[英]Parsing table data with jsoup
I am using jsoup in my android app to parse my html code but now I need parse table data and I can not get it to work. 我在我的Android应用程序中使用jsoup解析我的html代码,但是现在我需要解析表数据,但无法正常工作。 I try many ways but not successful so I want try luck here if anyone have experience.

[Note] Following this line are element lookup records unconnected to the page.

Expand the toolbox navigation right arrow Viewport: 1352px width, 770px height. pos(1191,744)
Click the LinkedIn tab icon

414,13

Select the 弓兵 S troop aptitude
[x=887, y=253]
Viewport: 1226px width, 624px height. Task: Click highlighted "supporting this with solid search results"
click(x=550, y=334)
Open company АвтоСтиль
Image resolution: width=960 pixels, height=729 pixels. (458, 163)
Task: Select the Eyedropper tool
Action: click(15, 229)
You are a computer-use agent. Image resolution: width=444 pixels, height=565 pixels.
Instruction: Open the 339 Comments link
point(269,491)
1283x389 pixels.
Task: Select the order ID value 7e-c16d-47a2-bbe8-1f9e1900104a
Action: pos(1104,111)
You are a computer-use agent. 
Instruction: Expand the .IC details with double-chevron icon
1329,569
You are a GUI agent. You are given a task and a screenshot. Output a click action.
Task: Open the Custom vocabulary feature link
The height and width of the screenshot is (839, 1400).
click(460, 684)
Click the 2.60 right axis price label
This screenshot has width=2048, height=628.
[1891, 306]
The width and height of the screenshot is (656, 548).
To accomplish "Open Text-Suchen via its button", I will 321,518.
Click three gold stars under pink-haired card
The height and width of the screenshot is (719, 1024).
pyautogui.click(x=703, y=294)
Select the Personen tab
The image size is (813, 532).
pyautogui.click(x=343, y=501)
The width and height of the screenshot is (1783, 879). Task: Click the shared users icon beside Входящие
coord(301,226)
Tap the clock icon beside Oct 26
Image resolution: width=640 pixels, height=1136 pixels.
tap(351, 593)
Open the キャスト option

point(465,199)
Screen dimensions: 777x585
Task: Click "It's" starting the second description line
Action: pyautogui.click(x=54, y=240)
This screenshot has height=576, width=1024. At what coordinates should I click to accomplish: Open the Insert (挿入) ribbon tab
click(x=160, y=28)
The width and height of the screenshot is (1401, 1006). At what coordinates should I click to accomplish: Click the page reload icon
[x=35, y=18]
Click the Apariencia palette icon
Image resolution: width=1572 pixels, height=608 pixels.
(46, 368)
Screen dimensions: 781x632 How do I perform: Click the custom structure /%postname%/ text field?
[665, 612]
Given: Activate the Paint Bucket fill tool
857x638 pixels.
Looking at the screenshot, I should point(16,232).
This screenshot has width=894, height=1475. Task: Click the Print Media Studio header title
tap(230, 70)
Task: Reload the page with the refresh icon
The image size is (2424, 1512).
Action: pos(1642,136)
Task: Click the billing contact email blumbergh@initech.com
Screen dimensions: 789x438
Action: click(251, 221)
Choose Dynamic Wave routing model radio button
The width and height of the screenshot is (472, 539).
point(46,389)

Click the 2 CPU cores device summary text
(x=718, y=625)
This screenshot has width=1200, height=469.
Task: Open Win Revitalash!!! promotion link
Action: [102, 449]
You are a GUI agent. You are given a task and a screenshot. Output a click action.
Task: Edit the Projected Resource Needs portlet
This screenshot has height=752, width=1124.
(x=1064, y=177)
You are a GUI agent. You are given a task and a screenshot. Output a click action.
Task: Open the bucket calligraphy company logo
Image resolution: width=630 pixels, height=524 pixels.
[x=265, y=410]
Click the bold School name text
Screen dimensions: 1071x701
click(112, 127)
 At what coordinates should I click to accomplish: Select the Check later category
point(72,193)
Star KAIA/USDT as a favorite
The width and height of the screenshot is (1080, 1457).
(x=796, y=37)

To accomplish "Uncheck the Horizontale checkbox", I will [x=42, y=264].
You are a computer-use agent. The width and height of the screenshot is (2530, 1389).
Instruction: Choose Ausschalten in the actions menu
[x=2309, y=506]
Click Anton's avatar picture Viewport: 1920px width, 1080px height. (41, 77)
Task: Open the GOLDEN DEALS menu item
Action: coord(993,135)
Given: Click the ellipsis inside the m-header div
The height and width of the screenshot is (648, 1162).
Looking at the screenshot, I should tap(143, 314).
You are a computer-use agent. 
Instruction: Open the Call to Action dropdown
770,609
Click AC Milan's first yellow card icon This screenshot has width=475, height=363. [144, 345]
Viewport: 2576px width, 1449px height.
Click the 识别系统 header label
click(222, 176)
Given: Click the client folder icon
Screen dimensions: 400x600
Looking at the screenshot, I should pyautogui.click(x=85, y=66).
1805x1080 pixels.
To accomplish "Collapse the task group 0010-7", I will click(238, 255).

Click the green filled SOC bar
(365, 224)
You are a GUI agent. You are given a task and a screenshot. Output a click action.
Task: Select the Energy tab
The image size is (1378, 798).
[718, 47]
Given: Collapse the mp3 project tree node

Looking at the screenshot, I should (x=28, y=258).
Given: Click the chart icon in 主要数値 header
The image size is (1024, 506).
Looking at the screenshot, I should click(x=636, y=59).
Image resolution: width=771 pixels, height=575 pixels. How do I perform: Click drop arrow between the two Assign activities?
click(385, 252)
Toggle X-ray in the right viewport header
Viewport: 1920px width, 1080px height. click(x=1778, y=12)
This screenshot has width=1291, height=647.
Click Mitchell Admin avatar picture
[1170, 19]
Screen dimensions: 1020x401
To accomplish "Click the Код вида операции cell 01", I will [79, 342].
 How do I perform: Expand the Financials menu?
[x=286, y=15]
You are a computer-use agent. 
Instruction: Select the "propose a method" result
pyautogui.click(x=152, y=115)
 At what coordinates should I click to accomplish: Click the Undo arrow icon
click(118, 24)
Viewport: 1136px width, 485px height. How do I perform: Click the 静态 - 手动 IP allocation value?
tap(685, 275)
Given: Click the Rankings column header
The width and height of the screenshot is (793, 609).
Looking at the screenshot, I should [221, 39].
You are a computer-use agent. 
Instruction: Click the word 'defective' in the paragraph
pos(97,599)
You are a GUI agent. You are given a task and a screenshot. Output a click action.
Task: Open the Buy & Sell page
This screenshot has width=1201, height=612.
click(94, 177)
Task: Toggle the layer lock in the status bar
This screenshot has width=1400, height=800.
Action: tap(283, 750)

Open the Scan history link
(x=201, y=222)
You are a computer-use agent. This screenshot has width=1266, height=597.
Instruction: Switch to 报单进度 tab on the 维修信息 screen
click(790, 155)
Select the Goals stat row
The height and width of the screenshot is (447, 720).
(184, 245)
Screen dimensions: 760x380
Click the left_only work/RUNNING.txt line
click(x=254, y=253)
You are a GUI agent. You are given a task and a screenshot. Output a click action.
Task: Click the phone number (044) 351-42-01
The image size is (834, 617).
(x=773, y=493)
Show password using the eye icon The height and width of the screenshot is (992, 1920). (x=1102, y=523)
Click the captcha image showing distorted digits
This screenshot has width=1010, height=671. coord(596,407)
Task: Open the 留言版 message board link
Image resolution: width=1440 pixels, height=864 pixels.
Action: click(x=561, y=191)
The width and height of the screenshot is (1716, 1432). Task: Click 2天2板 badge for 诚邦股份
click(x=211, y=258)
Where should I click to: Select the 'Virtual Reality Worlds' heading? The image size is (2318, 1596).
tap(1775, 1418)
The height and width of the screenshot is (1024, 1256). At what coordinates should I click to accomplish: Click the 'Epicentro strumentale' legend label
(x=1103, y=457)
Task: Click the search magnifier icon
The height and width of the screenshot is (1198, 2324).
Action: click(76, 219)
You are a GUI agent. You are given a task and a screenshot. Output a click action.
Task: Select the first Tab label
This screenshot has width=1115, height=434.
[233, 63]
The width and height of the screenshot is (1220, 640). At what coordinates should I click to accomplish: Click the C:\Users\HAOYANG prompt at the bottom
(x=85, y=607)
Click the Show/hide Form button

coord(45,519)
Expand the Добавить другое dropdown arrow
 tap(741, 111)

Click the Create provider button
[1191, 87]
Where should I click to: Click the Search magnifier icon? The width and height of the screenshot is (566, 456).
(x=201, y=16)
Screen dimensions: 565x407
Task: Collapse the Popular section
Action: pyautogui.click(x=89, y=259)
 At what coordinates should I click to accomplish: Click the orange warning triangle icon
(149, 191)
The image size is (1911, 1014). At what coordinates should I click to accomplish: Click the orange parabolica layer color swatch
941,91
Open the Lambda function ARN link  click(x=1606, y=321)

我尝试了很多方法,但都没有成功,所以如果有人有经验,我想在这里试试运气。
Here is part of my html: 这是我的html的一部分:
<div id="editacia_jedla">
<h2>My header</h2>
<h3>My sub header</h3>
<table border="0" class="jedalny_listok_tabulka" cellpadding="2" cellspacing="1">
<tr>
<td width="100" class="menu_nazov neparna" align="left">Food Menu 1</td>
<td class="jedlo neparna" align="left">vegetable and beef
<div class="jedlo_box_alergeny">Allergens: <a href="#" class="alergen_1">1</a>, <a href="#" class="alergen_3">3</a></div>
</td>
</tr>
<tr>
<td width="100" class="menu_nazov parna" align="left">Food Menu 2</td>
<td class="jedlo parna" align="left">Potato salad and pork
<div class="jedlo_box_alergeny">Allergens: <a href="#" class="alergen_6">6</a></div>
</td>
</tr>
</table>
etc
</div>
My java/android code: 我的Java / Android代码:
try {
String tableHtmlCode="";
Document fullHtmlDocument = Jsoup.connect(urlOfFoodDay).get();
Element elm1 = fullHtmlDocument.select("#editacia_jedla").first();
for( Element element : elm1.children() )
{
tableHtmlCode+=element.getElementsByIndexEquals(2); //this set table content because 0=h2, 1=h3
}
Document parsedTableDocument = Jsoup.parse(tableHtmlCode);
//Element th = parsedTableDocument.select("td[class=jedlo neparna]").first(); THIS IS BAD
String foodContent="";
String foodAllergens="";
}
So now I want extract text vegetable and beef and save it to string foodContent and numbera 1, 3(together) from div class jedlo_box_alergeny save to string foodAllergens. 所以现在我要提取文本蔬菜和牛肉 ,并将其保存到div类jedlo_box_alergeny的 foodContent和numbera 1、3(一起)中, 并保存到string foodAllergens。 Someone can help?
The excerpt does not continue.